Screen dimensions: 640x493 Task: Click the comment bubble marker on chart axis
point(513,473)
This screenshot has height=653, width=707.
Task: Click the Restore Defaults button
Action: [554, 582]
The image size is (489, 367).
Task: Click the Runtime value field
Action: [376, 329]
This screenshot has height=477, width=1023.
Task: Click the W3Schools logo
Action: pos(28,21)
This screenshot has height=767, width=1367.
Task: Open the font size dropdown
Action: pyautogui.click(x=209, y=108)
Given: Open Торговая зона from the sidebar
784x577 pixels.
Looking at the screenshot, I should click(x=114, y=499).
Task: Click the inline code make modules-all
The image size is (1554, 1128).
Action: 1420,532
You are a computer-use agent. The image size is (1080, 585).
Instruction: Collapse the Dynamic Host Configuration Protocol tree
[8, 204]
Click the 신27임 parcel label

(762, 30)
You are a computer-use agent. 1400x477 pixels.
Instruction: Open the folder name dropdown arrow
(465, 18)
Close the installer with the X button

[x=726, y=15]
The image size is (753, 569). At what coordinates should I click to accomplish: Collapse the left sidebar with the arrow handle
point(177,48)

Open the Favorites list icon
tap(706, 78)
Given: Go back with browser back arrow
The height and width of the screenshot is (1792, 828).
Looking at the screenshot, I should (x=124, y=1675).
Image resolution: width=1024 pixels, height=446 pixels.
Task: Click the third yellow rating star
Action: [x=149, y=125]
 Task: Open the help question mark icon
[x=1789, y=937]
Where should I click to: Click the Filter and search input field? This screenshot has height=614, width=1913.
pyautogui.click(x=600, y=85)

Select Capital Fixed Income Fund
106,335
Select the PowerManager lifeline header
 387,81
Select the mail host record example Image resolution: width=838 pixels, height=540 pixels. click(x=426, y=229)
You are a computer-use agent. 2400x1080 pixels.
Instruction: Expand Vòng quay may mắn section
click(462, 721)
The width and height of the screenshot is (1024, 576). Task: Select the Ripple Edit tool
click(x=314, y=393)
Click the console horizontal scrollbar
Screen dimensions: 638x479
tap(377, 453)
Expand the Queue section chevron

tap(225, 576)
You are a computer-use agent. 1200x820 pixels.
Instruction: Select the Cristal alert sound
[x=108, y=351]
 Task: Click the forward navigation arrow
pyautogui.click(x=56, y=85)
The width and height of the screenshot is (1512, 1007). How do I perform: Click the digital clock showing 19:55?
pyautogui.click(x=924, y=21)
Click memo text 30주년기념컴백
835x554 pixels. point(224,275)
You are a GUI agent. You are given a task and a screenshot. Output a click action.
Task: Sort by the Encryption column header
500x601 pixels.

■ **What the task asks**: Could you retype the entire listing exactly?

■ **Answer space**:
Screen dimensions: 640x493 Task: Click the comment bubble marker on chart axis
point(513,473)
This screenshot has height=653, width=707.
Task: Click the Restore Defaults button
Action: [554, 582]
The image size is (489, 367).
Task: Click the Runtime value field
Action: [376, 329]
This screenshot has height=477, width=1023.
Task: Click the W3Schools logo
Action: pos(28,21)
This screenshot has height=767, width=1367.
Task: Open the font size dropdown
Action: pyautogui.click(x=209, y=108)
Given: Open Торговая зона from the sidebar
784x577 pixels.
Looking at the screenshot, I should click(x=114, y=499).
Task: Click the inline code make modules-all
The image size is (1554, 1128).
Action: 1420,532
You are a computer-use agent. The image size is (1080, 585).
Instruction: Collapse the Dynamic Host Configuration Protocol tree
[8, 204]
Click the 신27임 parcel label

(762, 30)
You are a computer-use agent. 1400x477 pixels.
Instruction: Open the folder name dropdown arrow
(465, 18)
Close the installer with the X button

[x=726, y=15]
The image size is (753, 569). At what coordinates should I click to accomplish: Collapse the left sidebar with the arrow handle
point(177,48)

Open the Favorites list icon
tap(706, 78)
Given: Go back with browser back arrow
The height and width of the screenshot is (1792, 828).
Looking at the screenshot, I should (x=124, y=1675).
Image resolution: width=1024 pixels, height=446 pixels.
Task: Click the third yellow rating star
Action: [x=149, y=125]
 Task: Open the help question mark icon
[x=1789, y=937]
Where should I click to: Click the Filter and search input field? This screenshot has height=614, width=1913.
pyautogui.click(x=600, y=85)

Select Capital Fixed Income Fund
106,335
Select the PowerManager lifeline header
 387,81
Select the mail host record example Image resolution: width=838 pixels, height=540 pixels. click(x=426, y=229)
You are a computer-use agent. 2400x1080 pixels.
Instruction: Expand Vòng quay may mắn section
click(462, 721)
The width and height of the screenshot is (1024, 576). Task: Select the Ripple Edit tool
click(x=314, y=393)
Click the console horizontal scrollbar
Screen dimensions: 638x479
tap(377, 453)
Expand the Queue section chevron

tap(225, 576)
You are a computer-use agent. 1200x820 pixels.
Instruction: Select the Cristal alert sound
[x=108, y=351]
 Task: Click the forward navigation arrow
pyautogui.click(x=56, y=85)
The width and height of the screenshot is (1512, 1007). How do I perform: Click the digital clock showing 19:55?
pyautogui.click(x=924, y=21)
Click memo text 30주년기념컴백
835x554 pixels. point(224,275)
You are a GUI agent. You are given a task and a screenshot. Output a click action.
Task: Sort by the Encryption column header
500x601 pixels.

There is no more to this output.